• _ASSIGNMENT_
Nothing in the records may be dropped. Retype them all exactly.

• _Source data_
---*---
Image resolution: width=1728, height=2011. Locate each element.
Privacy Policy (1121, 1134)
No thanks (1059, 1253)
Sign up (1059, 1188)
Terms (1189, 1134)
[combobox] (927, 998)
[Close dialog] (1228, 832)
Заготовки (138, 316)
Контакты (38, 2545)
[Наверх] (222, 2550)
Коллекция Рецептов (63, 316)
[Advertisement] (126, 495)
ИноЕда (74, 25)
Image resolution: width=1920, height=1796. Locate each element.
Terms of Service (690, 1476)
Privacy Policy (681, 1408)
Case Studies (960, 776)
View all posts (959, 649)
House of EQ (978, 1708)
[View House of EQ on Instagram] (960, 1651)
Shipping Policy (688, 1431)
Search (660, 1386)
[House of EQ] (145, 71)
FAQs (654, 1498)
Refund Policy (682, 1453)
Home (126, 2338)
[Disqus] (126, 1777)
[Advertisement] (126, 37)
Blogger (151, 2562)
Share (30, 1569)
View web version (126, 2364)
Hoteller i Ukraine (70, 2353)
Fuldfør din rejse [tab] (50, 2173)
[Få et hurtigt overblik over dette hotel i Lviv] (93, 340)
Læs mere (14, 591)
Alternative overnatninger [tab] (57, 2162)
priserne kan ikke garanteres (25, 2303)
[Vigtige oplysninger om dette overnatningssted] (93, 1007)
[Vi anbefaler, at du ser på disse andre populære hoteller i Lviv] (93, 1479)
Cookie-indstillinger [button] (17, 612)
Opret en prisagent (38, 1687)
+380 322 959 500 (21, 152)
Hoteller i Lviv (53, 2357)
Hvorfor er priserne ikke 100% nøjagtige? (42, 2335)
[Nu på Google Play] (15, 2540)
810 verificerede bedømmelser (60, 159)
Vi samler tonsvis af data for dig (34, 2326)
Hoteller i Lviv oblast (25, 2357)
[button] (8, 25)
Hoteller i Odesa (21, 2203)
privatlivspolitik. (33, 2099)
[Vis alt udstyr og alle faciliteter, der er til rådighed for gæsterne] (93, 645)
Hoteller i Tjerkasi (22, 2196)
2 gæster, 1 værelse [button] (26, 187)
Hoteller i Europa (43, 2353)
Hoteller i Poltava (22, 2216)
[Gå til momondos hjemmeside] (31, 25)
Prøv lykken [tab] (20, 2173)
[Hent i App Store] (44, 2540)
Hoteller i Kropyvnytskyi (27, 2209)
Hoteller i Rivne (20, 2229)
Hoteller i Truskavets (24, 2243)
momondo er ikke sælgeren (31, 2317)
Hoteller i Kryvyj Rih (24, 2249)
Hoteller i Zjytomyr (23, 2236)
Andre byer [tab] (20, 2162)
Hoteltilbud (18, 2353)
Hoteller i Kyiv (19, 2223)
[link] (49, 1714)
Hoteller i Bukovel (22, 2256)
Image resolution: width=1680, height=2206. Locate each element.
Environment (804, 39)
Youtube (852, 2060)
---*---
• _EXERCISE ANSWER_
Image resolution: width=1728, height=2011. Locate each element.
Privacy Policy (1121, 1134)
No thanks (1059, 1253)
Sign up (1059, 1188)
Terms (1189, 1134)
[combobox] (927, 998)
[Close dialog] (1228, 832)
Заготовки (138, 316)
Контакты (38, 2545)
[Наверх] (222, 2550)
Коллекция Рецептов (63, 316)
[Advertisement] (126, 495)
ИноЕда (74, 25)
Image resolution: width=1920, height=1796. Locate each element.
Terms of Service (690, 1476)
Privacy Policy (681, 1408)
Case Studies (960, 776)
View all posts (959, 649)
House of EQ (978, 1708)
[View House of EQ on Instagram] (960, 1651)
Shipping Policy (688, 1431)
Search (660, 1386)
[House of EQ] (145, 71)
FAQs (654, 1498)
Refund Policy (682, 1453)
Home (126, 2338)
[Disqus] (126, 1777)
[Advertisement] (126, 37)
Blogger (151, 2562)
Share (30, 1569)
View web version (126, 2364)
Hoteller i Ukraine (70, 2353)
Fuldfør din rejse [tab] (50, 2173)
[Få et hurtigt overblik over dette hotel i Lviv] (93, 340)
Læs mere (14, 591)
Alternative overnatninger [tab] (57, 2162)
priserne kan ikke garanteres (25, 2303)
[Vigtige oplysninger om dette overnatningssted] (93, 1007)
[Vi anbefaler, at du ser på disse andre populære hoteller i Lviv] (93, 1479)
Cookie-indstillinger [button] (17, 612)
Opret en prisagent (38, 1687)
+380 322 959 500 (21, 152)
Hoteller i Lviv (53, 2357)
Hvorfor er priserne ikke 100% nøjagtige? (42, 2335)
[Nu på Google Play] (15, 2540)
810 verificerede bedømmelser (60, 159)
Vi samler tonsvis af data for dig (34, 2326)
Hoteller i Lviv oblast (25, 2357)
[button] (8, 25)
Hoteller i Odesa (21, 2203)
privatlivspolitik. (33, 2099)
[Vis alt udstyr og alle faciliteter, der er til rådighed for gæsterne] (93, 645)
Hoteller i Tjerkasi (22, 2196)
2 gæster, 1 værelse [button] (26, 187)
Hoteller i Europa (43, 2353)
Hoteller i Poltava (22, 2216)
[Gå til momondos hjemmeside] (31, 25)
Prøv lykken [tab] (20, 2173)
[Hent i App Store] (44, 2540)
Hoteller i Kropyvnytskyi (27, 2209)
Hoteller i Rivne (20, 2229)
Hoteller i Truskavets (24, 2243)
momondo er ikke sælgeren (31, 2317)
Hoteller i Kryvyj Rih (24, 2249)
Hoteller i Zjytomyr (23, 2236)
Andre byer [tab] (20, 2162)
Hoteltilbud (18, 2353)
Hoteller i Kyiv (19, 2223)
[link] (49, 1714)
Hoteller i Bukovel (22, 2256)
Image resolution: width=1680, height=2206. Locate each element.
Environment (804, 39)
Youtube (852, 2060)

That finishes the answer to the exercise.